Speaker: Dr. Vittorio Cristini, University of Minnesota
Location: 693 Kerr
Start time: Tue, Jan 22 2002, 4:10PM

Description

I will present and discuss the current status of a mathematical and computer model of cancer growth under development in my research group. The motivation of this work is to identify and analyze diagnostic and treatment strategies through direct in silico simulations. Once completed, this sophisticated computer model will provide a physician with a tool that simulates the development of a tumor corresponding to a specific patient's clinical history. In particular, the efficacy of different treatment strategies will be assessed by direct simulation.

The development of a realistic computer model is now possible due to the recent advances by our group in adaptive numerical modeling and simulation techniques for complex evolving microstructures.

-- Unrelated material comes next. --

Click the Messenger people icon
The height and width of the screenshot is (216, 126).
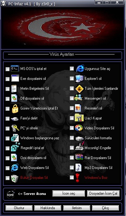78,98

These new techniques are capable of describing, for example, the complex shape of a solid carcinoma characterized by invasive fingering and metastasization.

The model will include all phases of growth that have been identified in the biological and biomedical literature:

1. the initial, diffusion-driven growth to a dormant multicell spheroid state, regulated by the transport of nutrient chemical species;

2. necrosis, and the formation of a core of dead tumor cells, due to the transport of growth inhibitor factors;

3. angiogenesis, or blood vessel formation in the tumor, triggered by tumor angiogenetic factors, and endothelial cell migration and proliferation in response to the growth of the multicell spheroid;

4. vascular growth of malignant carcinoma with invasive fingering and metastasization.

I will present the current status of the model, capable of simulating phases 1, 2, and 4, but not the process of angiogenesis. I will then demonstrate how the assumptions and predictions of the model have been validated and refined, for the case of avascular growth (1 and 2), by direct comparison with experimental observations of in vitro and in vivo tumor growth. I will also discuss how angiogenesis will be included in our model.